The tasks:
a: Reproduce the text about the Fine Gael leadership election between "On 8 March 2024, two" and "defeat for Varadkar.", inclusive.
b: Using the text about the Fine Gael leadership election, answer these questions.
(i) On what date was Simon Harris deemed elected as party leader?
(ii) How old was Leo Varadkar when he became Taoiseach in 2017?
(iii) On what date were the two referendums on constitutional amendments held?

Text passage:
>>>

Irish political party leadership election

The 2024 Fine Gael leadership election followed the resignation of Leo Varadkar as party leader on 20 March 2024. As the only candidate nominated, Simon Harris, the Minister for Further and Higher Education, Research, Innovation and Science, was deemed elected as party leader on 24 March 2024.

==Background==
Leo Varadkar was elected leader of Fine Gael in on 2 June 2017 and was appointed as Taoiseach on 14 June 2017. At 38 years old he became the youngest person to hold the office, and Ireland's first openly gay head of government. He later served as Tánaiste from 2020 to 2022 before becoming Taoiseach again in December 2022.

On 8 March 2024, two referendums were held on proposed amendments to the Constitution of Ireland. Voters overwhelmingly rejected both proposed amendments, and several sources reported the referendum results as a defeat for Varadkar.

On 20 March 2024, Varadkar announced that he would resign as Fine Gael leader immediately, and as Taoiseach once a successor was elected. In his resignation speech, Varadkar stated that the reasons for his stepping down were "both personal and political" and that he was no longer the "best person for the job". Following subsequent speculation, he "denied having any ulterior motive or a new job lined up".

<<<

Recorded information:
>>>

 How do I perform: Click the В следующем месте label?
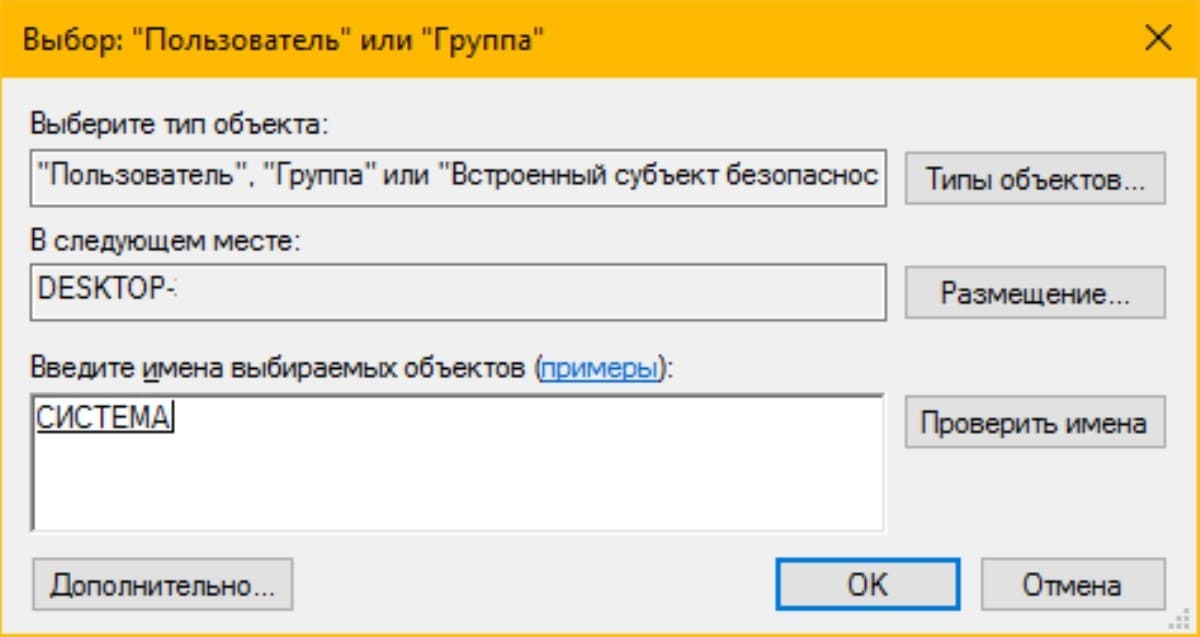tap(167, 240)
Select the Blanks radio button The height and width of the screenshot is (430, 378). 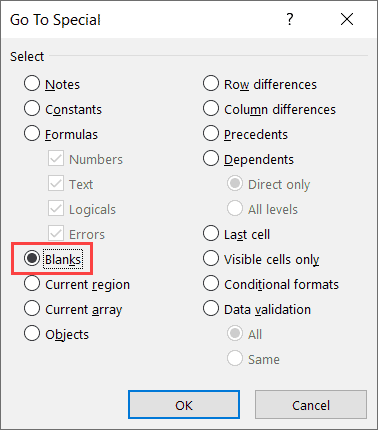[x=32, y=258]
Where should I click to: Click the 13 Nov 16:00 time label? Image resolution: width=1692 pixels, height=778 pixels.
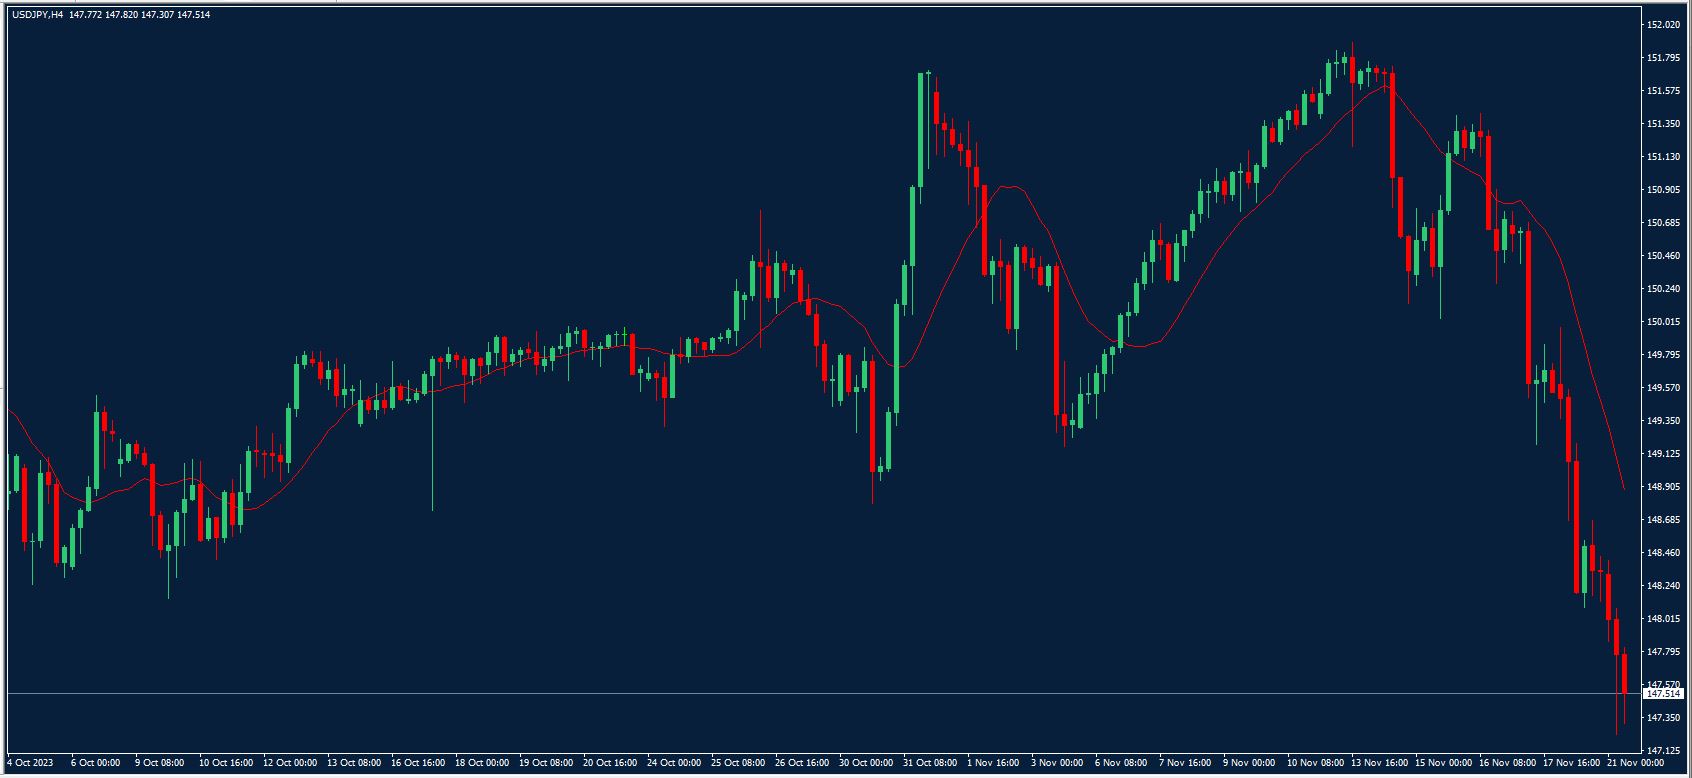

<<<

Expected outputs:
a:
On 8 March 2024, two referendums were held on proposed amendments to the Constitution of Ireland. Voters overwhelmingly rejected both proposed amendments, and several sources reported the referendum results as a defeat for Varadkar.

b:
(i) 24 March 2024
(ii) 38 years old
(iii) 8 March 2024